BRIEF 1
In the recorded data, reproduce verbatim the part that opens with the line containing "The width and height of the screenshot is (391, 203)." and closes with the line containing "pyautogui.click(x=95, y=42)", including both of those lines. Omit the pictures from your answer.

##### TEXT EXTRACT #####

The City’s permit system and related regulatory restraints may require some individuals wishing to express themselves through spontaneous performance to wait until they have gained a permit and channeled their performance into a permitted location. It is true that the Supreme Court, while reviewing a restraint on private solicitation, has criticized a permit requirement in part because “a significant amount of spontaneous speech” was “effectively banned” by that requirement. Watchtower Bible & Tract Soc’y of N.Y., Inc. v. Vill. of Stratton, 536 U.S. 150, 167, 122 S.Ct. 2080, 153 L.Ed.2d 205 (2002). It might also be conceded that delaying speech takes some toll on the speaker. See Vincent Blasi, Toward a Theory of Prior Restraint: The Central Linkage, 66 Minn. L. Rev. 11, 82 (1981) (“[E]ven short delays take from speakers the power to determine precisely when to disseminate their communications. When government possesses the power to delay communications that it cannot suppress, speakers cannot be said truly to control, in the sense required for autonomy, their own communicative endeavors.”). Nonetheless, the Supreme Court has upheld permit requirements that seek to regulate traffic control and maintain order. See Thomas v. Chi. Park Dist., 534 U.S. 316, 122 S.Ct. 775, 151 L.Ed.2d 783 (2002) (upholding permit requirement for large events in public parks); Cox v. New Hampshire, 312 U.S. 569, 61 S.Ct. 762, 85 L.Ed. 1049 (1941) (upholding permit requirement for parades on public streets). Every permit requirement deters some spontaneous speech. That the Supreme Court has routinely allowed permit schemes outside of the solicitation and small-group interaction contexts shows that a harm to spontaneous speech is not enough to render a permit requirement unconstitutional. Wandering musicians, poets, actors, or other street performers who come to Seattle and wish to perform a protest song or reading or drama can be required to delay their speech until they comply with the reasonable rules that the City of Seattle has established for public performance in its important Seattle Center venue.

#####

BRIEF 2
Carry on the passage on Seattle's permit rules for street performance, picking up after its final sentence.

##### MATERIAL #####

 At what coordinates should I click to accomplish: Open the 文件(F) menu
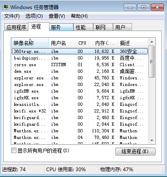coord(12,16)
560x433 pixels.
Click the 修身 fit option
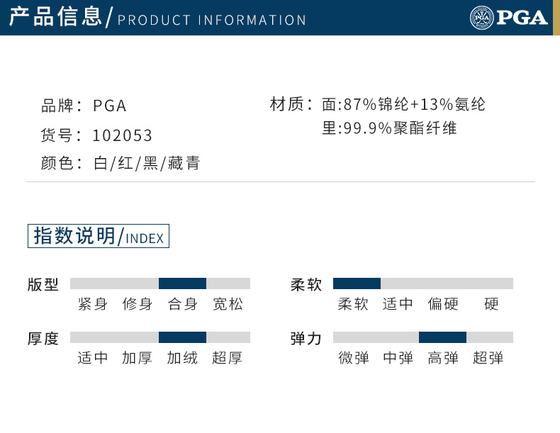pos(138,304)
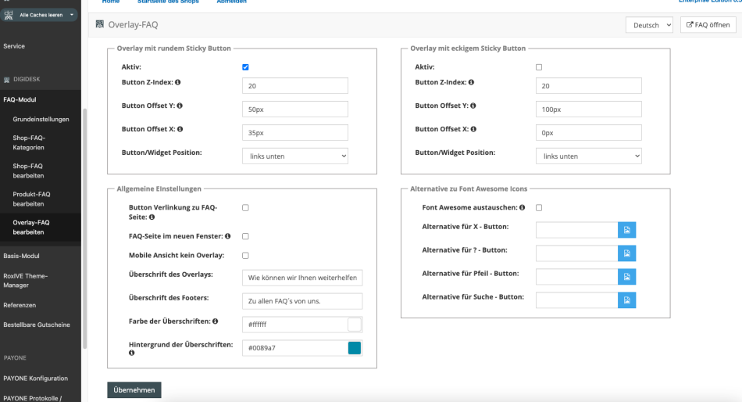Open file picker for Pfeil-Button alternative
The width and height of the screenshot is (742, 402).
coord(627,277)
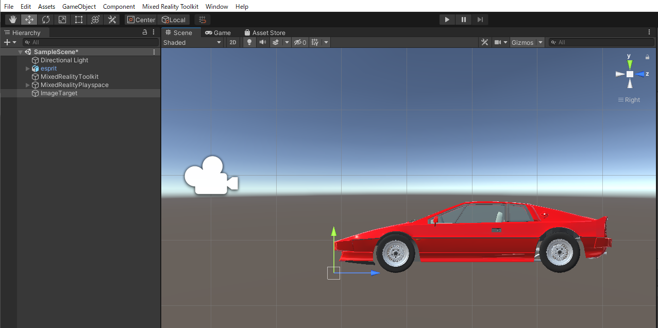This screenshot has height=328, width=658.
Task: Toggle scene audio speaker
Action: point(263,42)
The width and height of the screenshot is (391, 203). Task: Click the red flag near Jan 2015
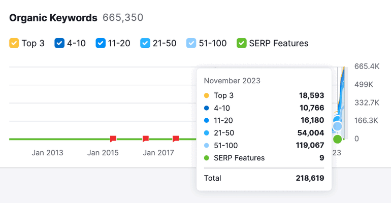point(113,139)
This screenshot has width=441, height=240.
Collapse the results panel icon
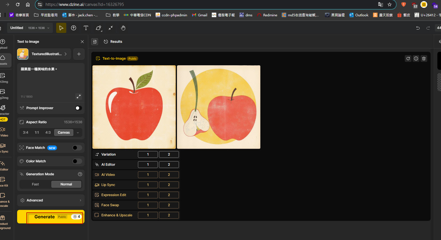pyautogui.click(x=95, y=42)
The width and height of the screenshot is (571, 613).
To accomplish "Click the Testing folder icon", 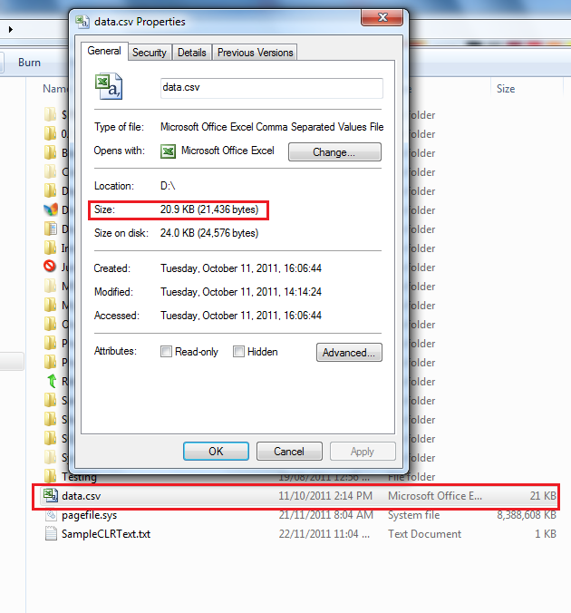I will click(x=50, y=476).
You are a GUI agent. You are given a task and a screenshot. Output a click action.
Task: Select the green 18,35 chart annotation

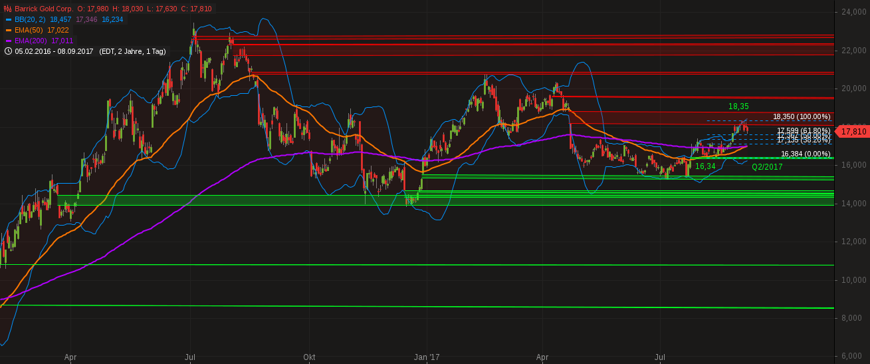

#####

RIGHT ANSWER 1
The width and height of the screenshot is (391, 203). Task: Click the red flag near Jan 2015
point(113,139)
This screenshot has width=441, height=240.
Collapse the results panel icon
pyautogui.click(x=95, y=42)

RIGHT ANSWER 2
The value to society of informal speech presented through performance of music, poetry, and drama is great. It can keep *1076us alert and open to societal criticisms of practices that require change. At the same time, for the reasons well stated by Chief Judge Kozinski, the need for and value of a permitting system regulating such speakers is superordinate in this context because of the unique nature of Seattle Center. Indeed, the speakers themselves benefit from the maintenance of an orderly system that deters interference with their performances and disputes over desirable performing locations. It would be nice to think that all of the important interests of the City of Seattle can be accommodated by reasonable time, place, and manner restrictions, but it is a reckless gamble to so conclude and I cannot say that the City should not rationally be able to protect itself, and its citizens and visitors, through the permit process. Unless and until the Supreme Court stands opposed to such permitting for such a unique venue, I conclude that a permit process should be within the City’s arsenal of tools for managing order at Seattle Center.
II
I next address the performance location rule, Seattle Center Rule F.5, which I view as a reasonable time, place, and manner restraint on which the majority’s analysis goes astray. As the Supreme Court declared in Ward v. Rock Against Racism, the government may impose reasonable time, place, and manner restrictions on speech. These restrictions must be “justified without reference to the content of the regulated speech.” They must be “narrowly tailored to serve a significant governmental interest.” And they must “leave open ample alternative channels for communication.” Ward, 491 U.S. 781, 791, 109 S.Ct. 2746, 105 L.Ed.2d 661 (1989). For the performance location rule, the key issues arising under this formulation- of doctrine are whether the restraint permits sufficient alternate means of communication, and whether it is narrowly tailored to meet its ends without gratuitously impeding speech.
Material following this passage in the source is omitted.